About turn on hijab policy by the SANDF


Muslims in the SA National Defence Force (SANDF) may in future be allowed to wear the hijab.

This is clarified in a statement issued by Department of Defence (DoD) head of communication Siphiwe Dlamini this week. It stems from an incident more than two months ago at 2 Military Hospital in Wynberg, Cape Town, when an SA Military Health Service (SAMHS) officer, Fatima Isaacs, was apparently told she was not allowed to wear a hijab while in uniform.

Hijab is defined by the Merriam-Webster dictionary as “the traditional covering for the hair and neck worn by Muslim women”.

She appeared before a military court and was to face a disciplinary hearing this month (August). IOL reports the case was postponed until 6 November. Isaacs, a clinical forensic pathologist and member of the SANDF for the past ten years, appeared before Military Judge Willem Venter at the military court at the Castle of Good Hope on 7 August.

Isaacs told the court she changed her representation and needed extra time, which the prosecutor agreed to. According to IOL, she continues to wear her headscarf under her uniform. Isaacs is accused of “wilful defiance and disobeying a lawful command” by refusing to remove her headscarf.

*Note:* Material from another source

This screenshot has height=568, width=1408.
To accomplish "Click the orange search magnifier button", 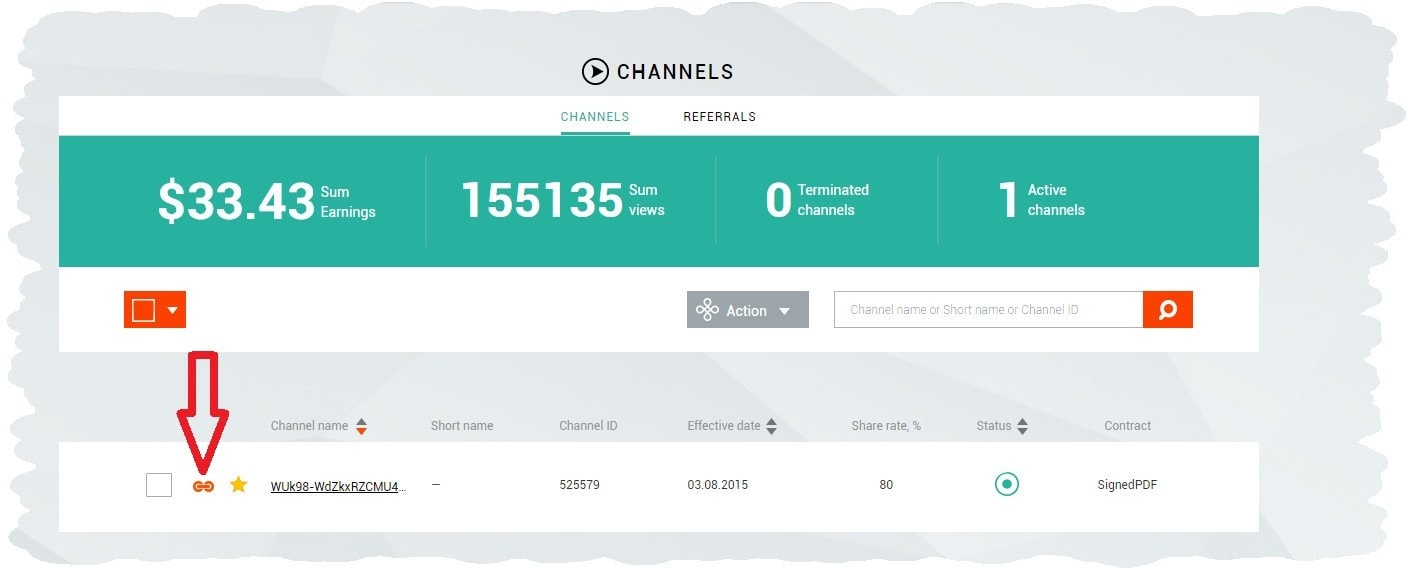I will [x=1167, y=310].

According to the DoD statement Defence and Military Veterans Minister Nosiviwe Mapisa-Nqakula asked SANDF Chief General Solly Shoke to “find an amicable solution” when she addressed the National Assembly in support of the defence budget in mid-July.

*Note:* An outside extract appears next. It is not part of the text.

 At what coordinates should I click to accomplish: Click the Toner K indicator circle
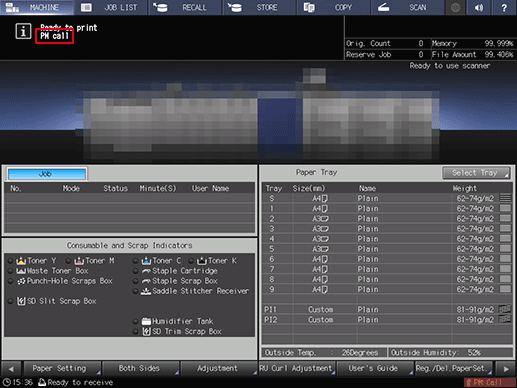[x=191, y=261]
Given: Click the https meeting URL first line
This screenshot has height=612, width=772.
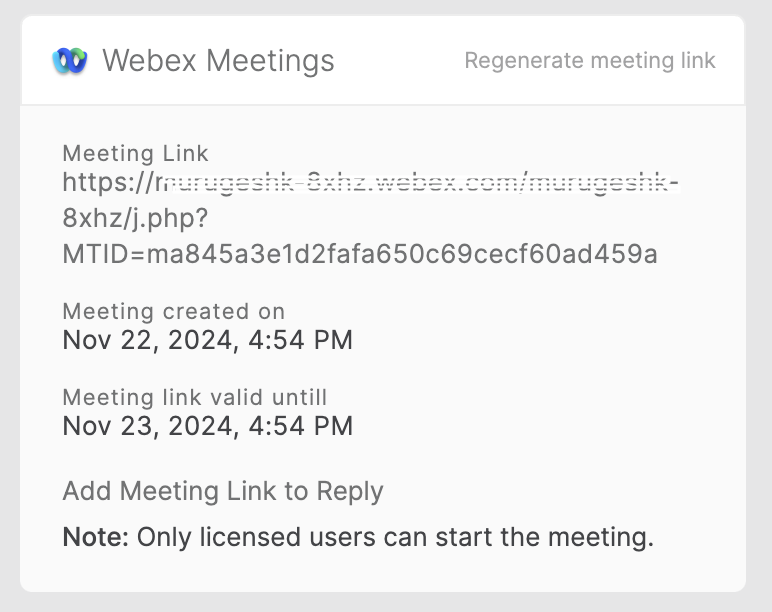Looking at the screenshot, I should coord(371,182).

This, Dlamini said in the statement, saw engagements between the Muslim Judicial Council (MJC) and the Chaplaincy of the SANDF.

“A determination is under consideration to grant interim relief to women serving in the SANDF to wear an under scarf in conformity with SANDF dress code, while the process of shaping the policy is undertaken.

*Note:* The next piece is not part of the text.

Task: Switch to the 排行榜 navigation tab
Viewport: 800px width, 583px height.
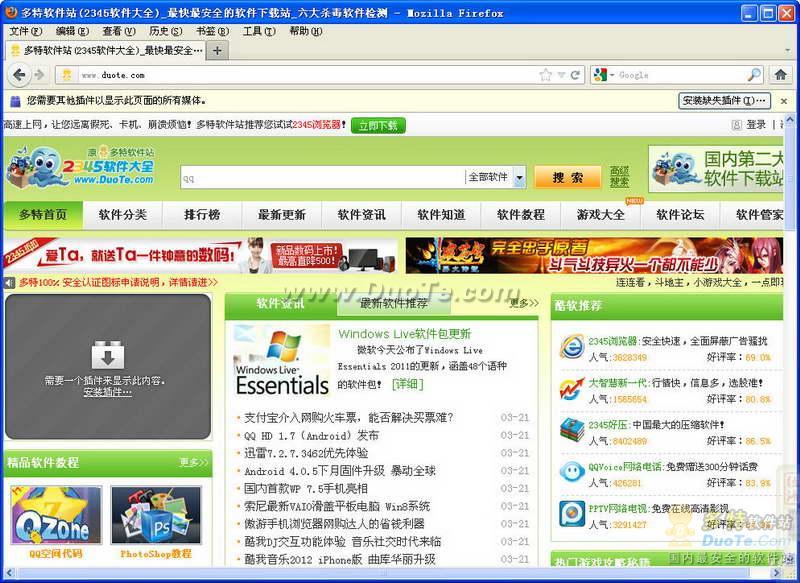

“The interim measure to grant relief has been ratified by the Military Command Council (MCC) which welcomed a presentation on this matter from the SANDF Chaplain General, Major General Monwabisi Jamangile.

“An instruction to effect this ratification is being developed,” the statement reads adding “the judicial process is a separate matter, as it is before court and cannot be interfered with”.

Previously Brigadier General Mafi Mgobozi, SANDF Director: Corporate Communication, said the national defence force was “governed by prescripts and dress codes which regulate and dictate how SANDF uniform should be worn. The regulatory framework clearly stipulates no other clothing should be worn with official uniform, representative of the SANDF as a military institution. Members are expected to confirm”.